Lors de la conception de bureaux, l’étape suivante consiste à décider comment diviser au mieux l’espace disponible pour obtenir la meilleure combinaison possible de zones de travail diversifiées. Un sondage réalisé par Gensler en 2016 au Royaume-Uni sur les espaces de travail a révélé que 67 % des travailleurs britanniques se sentent épuisés à la fin de chaque journée en raison de leur environnement de travail immédiat et qu’ils se montreraient probablement plus innovants s’ils avaient accès à divers espaces permettant différents styles de travail.

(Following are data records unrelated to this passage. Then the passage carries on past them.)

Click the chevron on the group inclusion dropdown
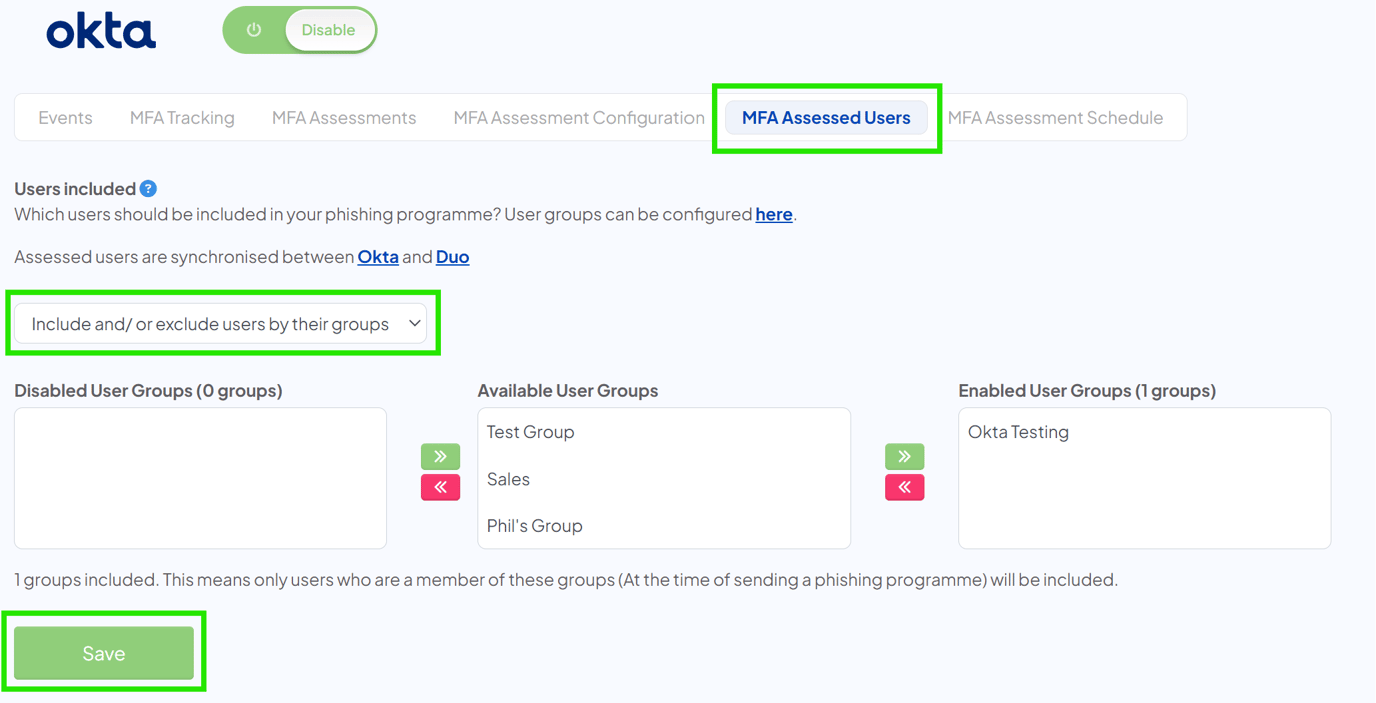The width and height of the screenshot is (1376, 703). tap(414, 323)
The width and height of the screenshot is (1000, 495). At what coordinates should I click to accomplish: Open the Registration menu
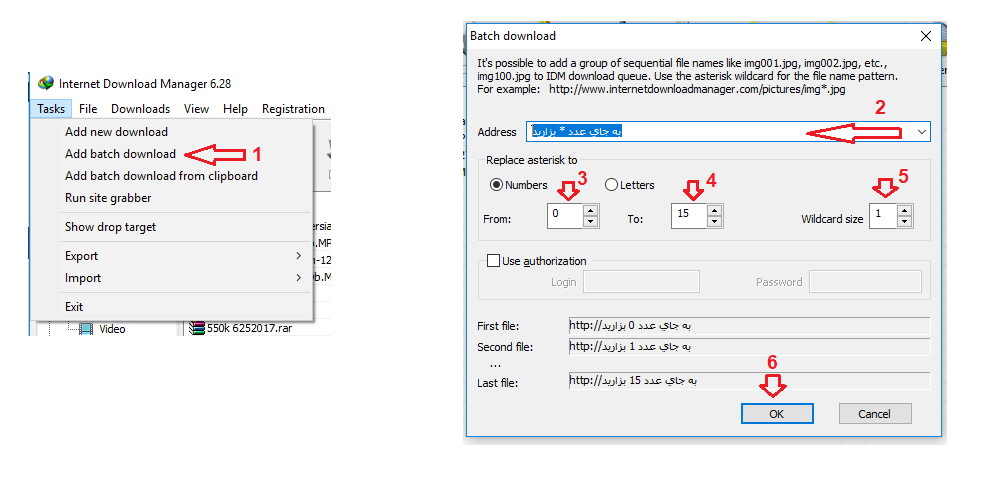(293, 109)
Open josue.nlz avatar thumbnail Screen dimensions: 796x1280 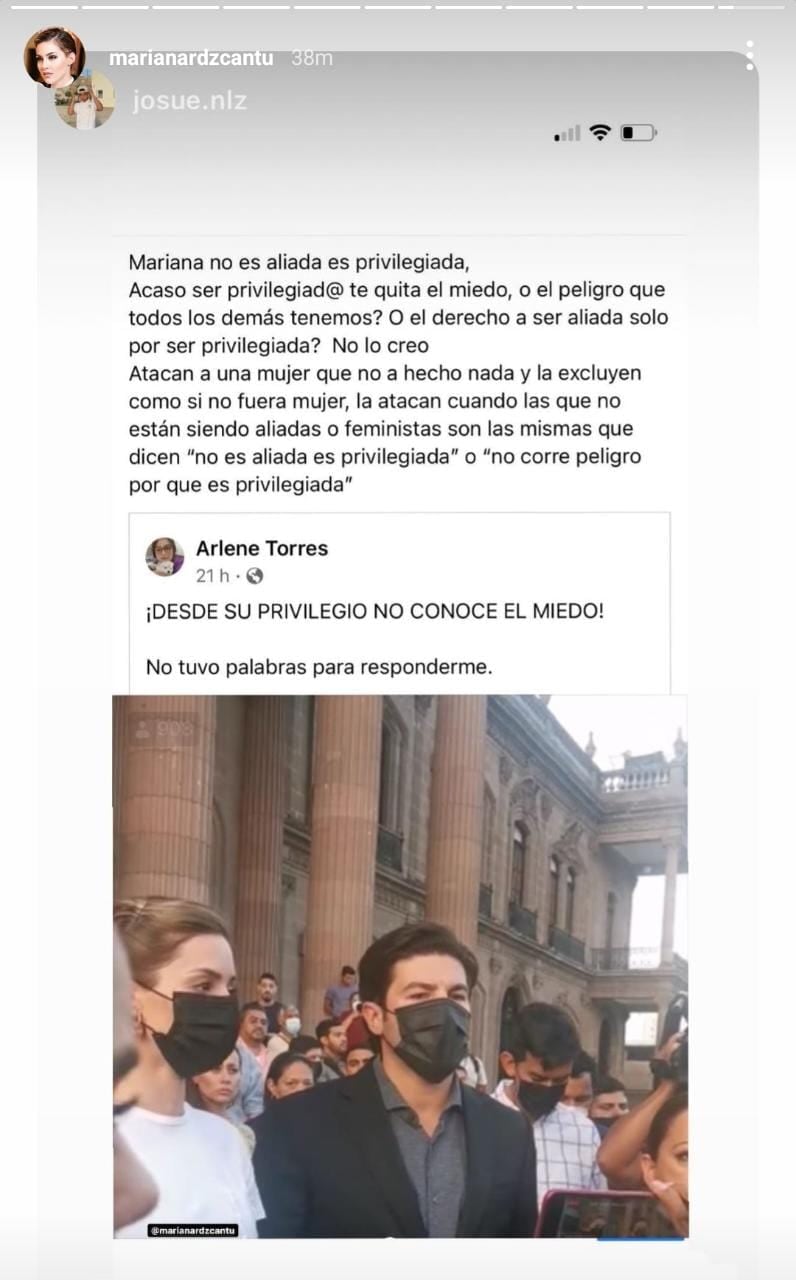point(85,99)
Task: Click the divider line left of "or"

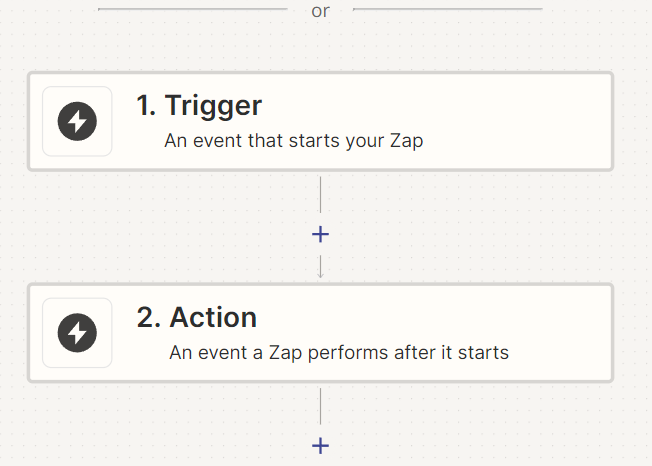Action: pyautogui.click(x=192, y=10)
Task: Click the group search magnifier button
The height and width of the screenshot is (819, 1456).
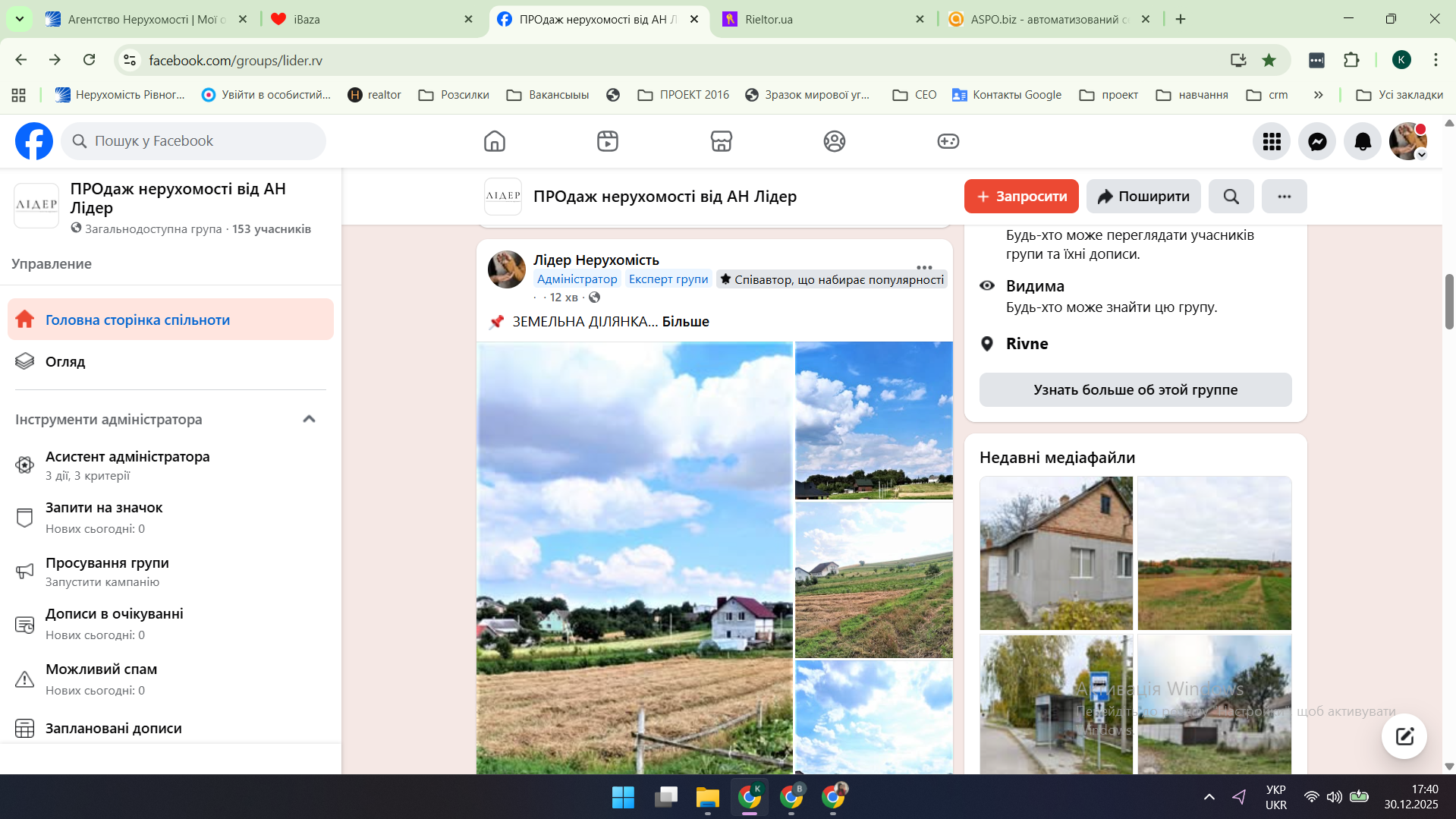Action: coord(1231,197)
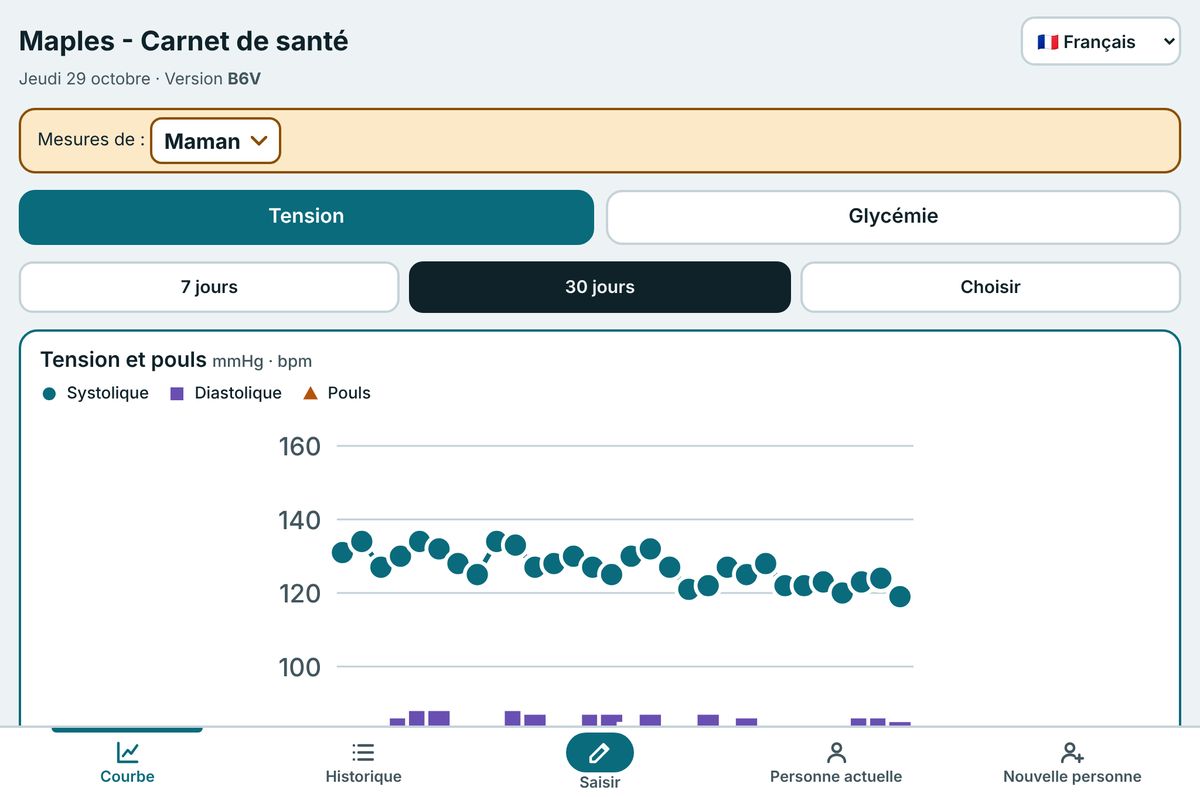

Alors que les environnements en open-space total n’ont plus les bonnes grâces, les bureaux sont repensés afin d’accueillir des formes de travail plus diversifiées, il s’agit de l’ABW (Activity Based Working, espace de travail par activité) et de donner la possibilité de bouger. « Par le passé, les bureaux ressemblaient beaucoup à des salles de classe », note M. Cleary. « Cette uniformité a été remplacée par des éléments divers et variés, avec des bureaux individuels, des zones de réunion, des tables communes, des tables de lecture, des cellules de réflexion, des cabines téléphoniques et des salles de réunion. »

« Le but est d’offrir tous les types d’espace qu’un client peut vouloir. Ce même client peut avoir des besoins fluctuants concernant divers espaces à des moments différents. Le défi est d’estimer correctement la demande pour chaque élément afin que l’espace ne soit jamais surpeuplé ni sous-exploité. »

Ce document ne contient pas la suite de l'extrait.